Tumeurs constituées par un pot-pourri de tissus hétérologues, c'est-à-dire différents de ceux de l'organe dans lequel ils se développent. Mais ces tissus sont parfaitement normaux.
Les tératomes peuvent présenter, dans une même tumeur ou d'une tumeur à l'autre, les divers aspects successifs caractéristiques des phases embryonnaires, fœtale et mature du développement. On conçoit donc que l'histogenèse des tératomes ait suscité un immense intérêt. Elle a été interprétée soit comme une perturbation (dysgenèse) du développement de l'embryon, par exemple au cours de la mise en place des feuillets, soit comme une construction caricaturant ce développement à partir de cellules embryonnaires qui auraient échappé au contrôle des organisateurs « primaires » au cours de l'ontogenèse. Comme la localisation des tératomes se fait avec une certaine prédilection dans les gonades, l'hypothèse d'un développement parthénogénétique de cellules sexuelles a servi à expliquer l'origine des variétés testiculaires ou ovariennes du tératome.

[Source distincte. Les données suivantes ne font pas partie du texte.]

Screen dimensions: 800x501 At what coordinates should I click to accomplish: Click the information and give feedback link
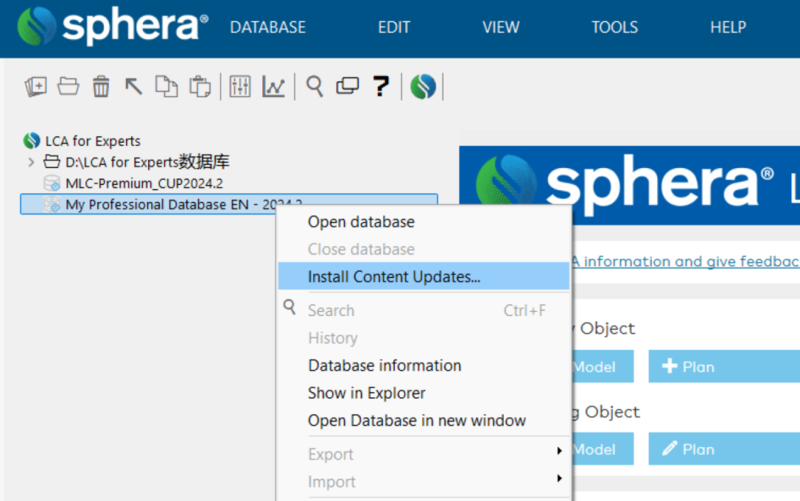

Deux grands groupes de tératomes sont généralement reconnus. Dans le premier sont rangées des tumeurs résultant vraisemblablement d'une dysgenèse tératologique de la ligne primitive, ou d'un jumeau incomplet : l'exemple type en est le tératome sacro-coccygien. Le second inclut les tumeurs pour lesquelles l'origine germinale est généralement retenue : les tératomes génitaux, bien sûr, et certaines localisations extragénitales (épiphyse, abdomen, thorax) qui se développeraient aux dépens de gonocytes (cellules germinales) « perdus » lors de leur migration. Le terme de tératome, consacré par l'usage, rend compte par chance de ces incertitudes puisque, étymologiquement, il implique la double notion de tumeur et de malformation ; mais il est impropre puisqu'il recouvre des entités différentes.
On appelle tératocarcinomes les tumeurs qui contiennent un mélange de cellules indifférenciées et de tissus différenciés, quel que soit le degré de maturité de ces derniers. Le terme de tératome est de ce fait réservé aux tumeurs constituées par des tissus différenciés plus ou moins matures mais ne contenant plus de cellules indifférenciées.